Adding cinnamon to food may keep blood sugar levels lower after eating, according to a new study just published in the American Journal of Clinical Nutrition.
Reuters reports that just a dash — a bit more than a teaspoon, to be exact — could do the trick. Stephen Daniells of Nutraingredients.com further explains that cinnamon apparently causes a person’s stomach to empty more slowly, thus also delaying the increase in blood sugar that usually occurs after a person eats.
This could be good news for people who suffer from type 2 diabetes, according to both articles.
For example, according Daniells, Diabetes Care published a USDA study in 2003 that found just 1 gram of cinnamon per day lowered levels blood glucose, triglycerides, LDL cholesterol, and total cholesterol levels in type 2 diabetics.
So how did researchers Dr. Joanna Hlebowicz and her team from Malmo University Hospital in Sweden, make this seemingly hopeful discovery? Well, they fed their 14 healthy test subjects less-than-healthy food, namely 300 grams of rice pudding, one time with cinnamon in it, and once without.

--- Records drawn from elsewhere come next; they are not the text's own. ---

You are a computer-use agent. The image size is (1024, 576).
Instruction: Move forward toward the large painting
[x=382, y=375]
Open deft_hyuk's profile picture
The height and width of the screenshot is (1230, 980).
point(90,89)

Rice pudding is certainly not something I’d recommend to diabetics, or anyone else, for that matter. One brand, Uncle Ben’s Smooth and Creamy Rice Pudding Mix, contains a whopping 15 grams of sugar per serving, and lists table sugar and corn syrup solids amongst its ingredients.
(Both sugary substances come before the cinnamon in the ingredients list, incidentally, which means there’s more sugar than cinnamon in the pudding.)
We have to hope that people won’t think this research means it’s a good idea to overindulge in desserts as long as they add a spoonful of cinnamon to it.
On the other hand, the idea that a spice might help type 2 diabetics or anyone avoid blood sugar spikes after meals is a good thing. The key is to find tasty and healthful recipes that call for cinnamon.